Connect4Life graphic

Juniper Communities’ Connect4Life care coordination model soon will be finding its way into senior living communities across the country under the terms of a new five-year licensing agreement between the Bloomfield, NJ-based operator and Richmond, VA-based Medicare Advantage plan developer and administrator AllyAlign Health.

The partnership with Juniper gives AllyAlign exclusive rights to implement Connect4Life as the foundation for its Centers for Medicare & Medicaid Services-approved care model as part of the company’s Medicare Advantage plans nationwide. Juniper will retain the right to continue using Connect4Life in its communities and future partner locations.

Connect4Life integrates onsite primary care, pharmacy and lab services with social supports and residential care in an effort to improve outcomes and save money. An independent analysis released in 2017 found that the program resulted in 50% lower inpatient hospitalization rates, more than 80% lower readmission rates and 15% lower emergency department use for Juniper residents compared with Medicare beneficiaries who did not live in Juniper communities but had similar conditions.

Juniper and AllyAlign already have been working together on the Perennial Consortium, an operator-owned Medicare Advantage network that includes additional founding members Christian Living Communities and Ohio Living as well as other partners. Perennial uses the Connect4Life care model as a foundation for its plans, for which enrollment will begin a year from now, with coverage effective Jan. 1, 2021.

“Perennial is building scale across the country, and Connect4Life will underlie Perennial via its arrangement with AllyAlign. The new licensing arrangement with AllyAlign, however, allows Connect4Life to be used in other plans that AllyAlign has that are outside of the Perennial Consortium,” Juniper founder and CEO Lynne Katzmann, Ph.D., told McKnight’s Senior Living. “So it allows it to have greater visibility and to be more readily utilized by senior living providers across the country.”

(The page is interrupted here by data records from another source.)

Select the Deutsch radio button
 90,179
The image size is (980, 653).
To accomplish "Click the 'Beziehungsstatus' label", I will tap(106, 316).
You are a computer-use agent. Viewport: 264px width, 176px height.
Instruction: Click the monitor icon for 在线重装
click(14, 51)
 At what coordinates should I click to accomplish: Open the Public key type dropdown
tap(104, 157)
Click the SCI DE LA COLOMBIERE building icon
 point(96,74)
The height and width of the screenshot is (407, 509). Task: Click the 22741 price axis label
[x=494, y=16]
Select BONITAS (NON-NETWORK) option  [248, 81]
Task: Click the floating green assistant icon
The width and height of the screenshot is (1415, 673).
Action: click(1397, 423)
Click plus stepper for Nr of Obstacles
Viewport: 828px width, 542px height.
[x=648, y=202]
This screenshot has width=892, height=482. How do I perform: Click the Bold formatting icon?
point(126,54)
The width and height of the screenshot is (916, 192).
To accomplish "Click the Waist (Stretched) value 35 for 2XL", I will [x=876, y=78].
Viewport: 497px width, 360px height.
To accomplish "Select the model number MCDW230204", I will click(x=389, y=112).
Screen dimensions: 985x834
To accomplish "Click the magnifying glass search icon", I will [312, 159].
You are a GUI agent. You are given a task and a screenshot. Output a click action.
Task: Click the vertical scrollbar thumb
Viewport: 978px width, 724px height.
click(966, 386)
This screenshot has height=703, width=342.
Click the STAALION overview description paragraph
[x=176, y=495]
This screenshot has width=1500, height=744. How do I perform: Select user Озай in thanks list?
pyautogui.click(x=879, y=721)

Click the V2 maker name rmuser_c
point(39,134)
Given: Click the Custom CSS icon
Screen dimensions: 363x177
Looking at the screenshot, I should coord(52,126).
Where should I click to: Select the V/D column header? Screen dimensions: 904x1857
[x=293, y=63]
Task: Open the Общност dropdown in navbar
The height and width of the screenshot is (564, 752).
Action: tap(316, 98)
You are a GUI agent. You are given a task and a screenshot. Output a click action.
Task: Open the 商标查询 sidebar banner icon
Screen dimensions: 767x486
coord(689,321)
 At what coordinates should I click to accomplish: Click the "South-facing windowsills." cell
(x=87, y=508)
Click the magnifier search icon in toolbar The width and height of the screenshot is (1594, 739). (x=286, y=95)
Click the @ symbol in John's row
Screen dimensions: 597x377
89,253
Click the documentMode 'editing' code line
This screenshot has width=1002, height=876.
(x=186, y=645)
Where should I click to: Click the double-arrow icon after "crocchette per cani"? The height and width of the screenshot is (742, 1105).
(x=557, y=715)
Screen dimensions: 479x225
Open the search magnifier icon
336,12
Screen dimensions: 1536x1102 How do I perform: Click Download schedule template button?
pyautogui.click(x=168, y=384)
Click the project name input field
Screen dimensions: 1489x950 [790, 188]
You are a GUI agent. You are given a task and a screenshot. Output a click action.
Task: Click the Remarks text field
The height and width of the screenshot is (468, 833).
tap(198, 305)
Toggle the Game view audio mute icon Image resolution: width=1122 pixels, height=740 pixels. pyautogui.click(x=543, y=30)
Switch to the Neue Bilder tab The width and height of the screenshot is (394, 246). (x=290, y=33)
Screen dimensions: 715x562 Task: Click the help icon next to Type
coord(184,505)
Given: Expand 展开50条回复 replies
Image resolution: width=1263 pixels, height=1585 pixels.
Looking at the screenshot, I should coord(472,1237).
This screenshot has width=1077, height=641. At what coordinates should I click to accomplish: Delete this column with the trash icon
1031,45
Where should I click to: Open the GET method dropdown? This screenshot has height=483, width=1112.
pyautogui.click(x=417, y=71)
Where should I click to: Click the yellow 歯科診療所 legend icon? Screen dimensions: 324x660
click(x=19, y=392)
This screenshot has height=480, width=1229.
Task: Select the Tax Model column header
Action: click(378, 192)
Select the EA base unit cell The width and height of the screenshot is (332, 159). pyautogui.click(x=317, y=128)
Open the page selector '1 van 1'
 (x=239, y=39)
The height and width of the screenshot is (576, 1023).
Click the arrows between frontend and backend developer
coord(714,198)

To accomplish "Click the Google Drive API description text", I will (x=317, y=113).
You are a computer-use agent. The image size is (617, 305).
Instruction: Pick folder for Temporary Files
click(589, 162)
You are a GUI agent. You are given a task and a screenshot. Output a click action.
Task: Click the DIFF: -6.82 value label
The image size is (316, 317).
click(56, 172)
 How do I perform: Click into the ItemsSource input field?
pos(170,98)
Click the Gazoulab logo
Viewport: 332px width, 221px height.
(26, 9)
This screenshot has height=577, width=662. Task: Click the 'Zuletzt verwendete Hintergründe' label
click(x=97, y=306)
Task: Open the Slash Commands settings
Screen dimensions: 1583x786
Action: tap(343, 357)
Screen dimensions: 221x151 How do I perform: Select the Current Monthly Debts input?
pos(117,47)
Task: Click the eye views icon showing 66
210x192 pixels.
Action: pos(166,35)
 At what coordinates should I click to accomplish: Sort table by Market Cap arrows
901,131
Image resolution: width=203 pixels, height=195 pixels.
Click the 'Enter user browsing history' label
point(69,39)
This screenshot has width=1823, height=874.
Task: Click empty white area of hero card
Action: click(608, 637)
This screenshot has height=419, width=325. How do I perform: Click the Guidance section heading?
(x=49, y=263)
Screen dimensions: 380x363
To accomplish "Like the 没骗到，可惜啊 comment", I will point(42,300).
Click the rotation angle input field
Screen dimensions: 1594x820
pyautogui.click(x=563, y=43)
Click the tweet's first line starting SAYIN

Under the terms of the new licensing agreement, AllyAlign will pay Juniper a per-member per-month fee, Katzmann said. “It enables us to continue to develop the program in ways that help us to better share with the industry and create the kind of models and systems which we think support the industry into the future,” she added. Juniper and AllyAlign will continue to evolve the program over the five years of the agreement, which is renewable, Katzmann said.

Earlier this year, AllyAlign announced that it would use $10 million in investor funding to accelerate its growth with independent living, assisted living and memory care operators.

“Connect4Life licensing is one of the examples of the types of best-in-class protocols and technologies that AllyAlign is investing in as we continue to optimize services for our partners, our affiliated plans and AllyAlign-owned plans,” Amy Kaszak, president of special needs plans for AllyAlign, told McKnight’s Senior Living.

AllyAlign was attracted to Connect4Life, she said, because it “specifically is designed for senior housing providers and optimizing preventive care in service-enriched housing. It is evidence-based, with years of Juniper experience providing proven outcomes.”

Additionally, Kaszak said, “Connect4Life directly supports CMS model of care requirements and fits in with the AllyAlign model of directly engaging the senior housing team as an active participant in the plan and resident wellness.”

As of Jan. 1, 2020, AllyAlign will have Medicare Advantage plans in 19 states, including wholly owned plans in Michigan and Virginia, Kaszak said. “We are integrating Connect4Life into our I-SNP and C-SNP plans,” she added, referring to institutional special needs plans and chronic care special needs plans, respectively. “We have seen from Juniper’s outcomes that it is going to provide better outcomes for our assisted living and independent living members.”

AllyAlign already is building Connect4Life into the Medicare Advantage training and implementation process for its senior living-focused plans covered by the licensing agreement. “We’ll start having plans that are powered by the Connect4Life care model in 2020,” Kaszak said.

At the community level, Katzmann said, Connect4Life in action “really doesn’t look anything different than a hospitality model looks like. You don’t see people in white coats. This is basically using an electronic platform and a concierge, a navigator, to make things easier for our residents and our providers.”

Senior living operators who use the program aren’t changing the services they provide, she emphasized.

“We’re saying, ‘What we do is important, and being able to connect it to what other providers do is important.’ We are not those other providers, but our residents use those providers anyway,” Katzmann said. “So we’re going to create a coordinated system that helps people through transitions when they need other levels of care, but perhaps more importantly, we’re going to create a vehicle that enables us to keep people healthy longer by providing them the services that they need as soon as possible in the right setting by the right provider.”